Julia Chavanne's Blog - Fitness, Food & Lifestyle

Hallo ihr Lieben,

heute will ich mal ein Thema ansprechen, welches mich selber auch betrifft bzw betroffen hat und zwar über den Zwang zur Perfektion. Jeder der sich mit seinem Körper beschäftigt und diesen „Fitnesslifestyle“ lebt, weiß wie schwer es ist, sich selber zu akzeptieren und sich als vollkommen zu fühlen. Man wird immer kritischer zu sich und man will sich immer mehr verbessern und ist nie zufrieden.

Bevor ich mit dem Fitnesstraining und mit Social Media angefangen habe, war ich zwar auch sehr auf mein Aussehen fixiert, aber auf eine komplett andere Weise. Ich habe mir nicht zu viele Gedanken über meinen Körper und meine Essensweise gemacht. Primär waren für mich andere Dinge. Ich habe zb. nie über meine nächste Mahlzeit nachgedacht und mich selber kritisiert, wenn ich mal eine Packung Chips oder einen Burger gegessen habe. Ich habe auch meinen Fokus nicht auf meinen Körper gelegt sondern eher auf meine Haare, Gewand und Make Up. Als ich dann mit dem Training angefangen habe und vor allem auf Instagram mir Vorbilder gesucht habe, die mich Motivieren sollen, ist dann der Zwang zur Perfektion gekommen. Man hat sich dann plötzlich Ziele gesetzt, was auch nicht schlecht ist, aber sich dadurch selber auch viel zu sehr unter die Lupe genommen.

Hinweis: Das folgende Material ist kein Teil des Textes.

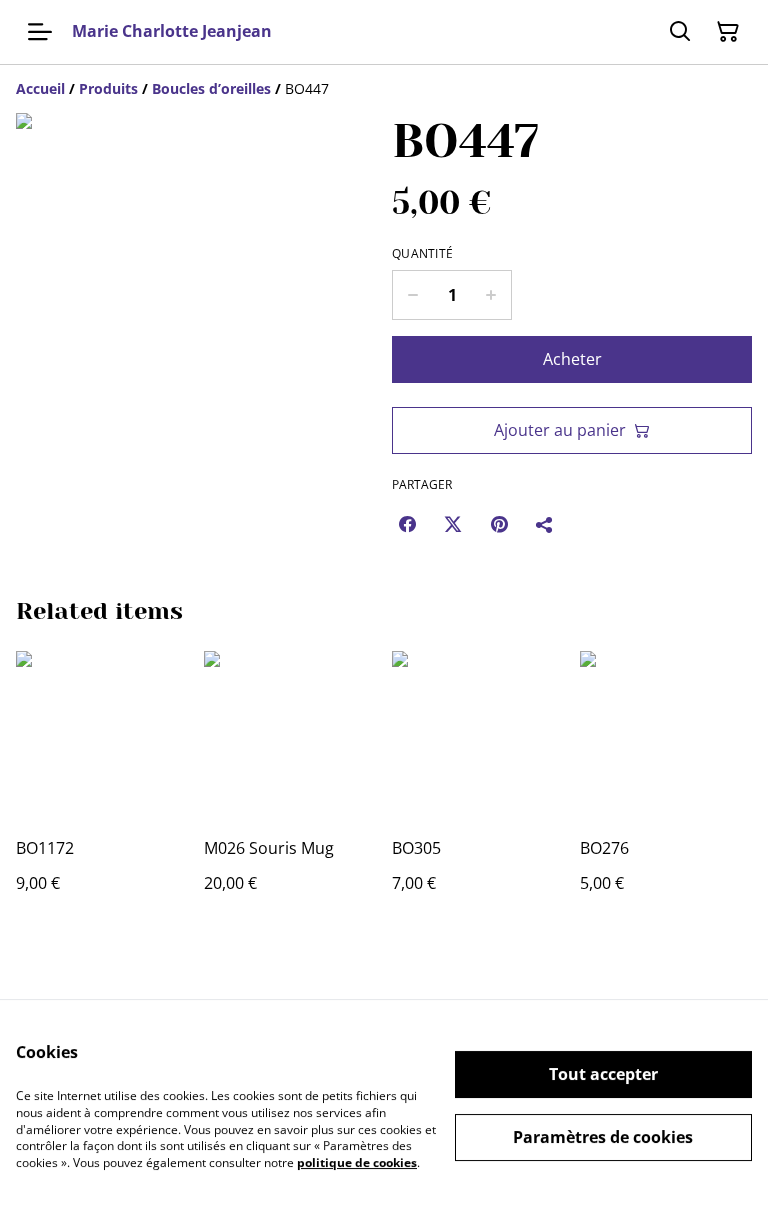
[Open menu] (40, 32)
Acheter (572, 359)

Die Vorstellung der „perfekten Model Figur“ war nun präsent und der Wunsch diese zu erreichen wurde immer größer. Plötzlich macht man sich Vorwürfe, wenn man mal nicht im Gym war und dann kommen Gedanken wie „O gott ich verliere meine Muskeln, oder Ich spüre schon wie sich das Fett ansetzt“ Die schlimmste Zeit ist die,wo man krank ist und den ganzen Tag nur im Bett liegt. Man will einfach so schnell wie möglich wieder ins Fitnesscenter und fühlt sich unausgelastet – schwach und motivationslos.  Und dann kann es passieren, dass man sich nicht einmal vollkommen auskuriert und sich selber davon überzeugt, dass man wieder gesund ist und dass eine kleine Cardio Einheit komplett in Ordnung sei.

Aber am meisten lässt man sein Umfeld von diesen „Problemen“ spüren, man kritisiert plötzlich jedes Essen von den Eltern oder beurteilt insgeheim die Essensgewohnheiten der Freunde. Man rechnet sich immer wieder die Kalorien der Mahlzeiten aus und trackt jede einzelne Speise. Vor allem verbietet man sich die leckersten Speisen, verzichtet auf Nachtisch und schaut zu, wenn sich andere einen Schokolade Kuchen bestellen. Währenddessen starrt man dann auf jeden einzelnen Bissen und muss mit sich selber kämpfen, stark zu bleiben und dem Verlangen zu widerstehen.

Doch es gibt auch Lösungen mit diesen Problem umzugehen wie zb. durch Cheatdays  oder man macht Cheatmeals – finde ich persönlich Effektiver, wenn man das Verlangen spürt, sollte man auf dieses hören und sich solche Leckereien gönnen. Aber mehr dazu in meinem Beitrag über Heisshungerattacken.

Im Allgemeinen sollte man sich nicht auf eine Wunschvorstellung fixieren und sich selber Lieben lernen. Ich habe persönlich auch lange gebraucht um den Perfektionistischen Gedanken weg zu bekommen. Seit dem ich auch weniger auf die „ideale strikte Ernährung“ achte und mir fast täglich Cheats gönne – geht es mir auch psychisch viel besser.

Natürlich sind die positiven Dinge die Entscheidenten, man lebt gesünder, fordert den Körper heraus, achtet auf eine ausgewogene Ernährung und fühlt sich im allgemeinen viel wohler. Ich bin wirklich sehr froh, dass ich diese Leidenschaft entdeckt habe und auch wenn es paar negative Eigenschaften mit sich bringt, bin ich ein befürworter des Fitnesslifestyles. Denn meinem Körper und mir geht es dadurch viel besser und das Gefühl etwas Gutes für sich getan zu haben nach einem herausfordernden Training ist unbeschreiblich schön :)!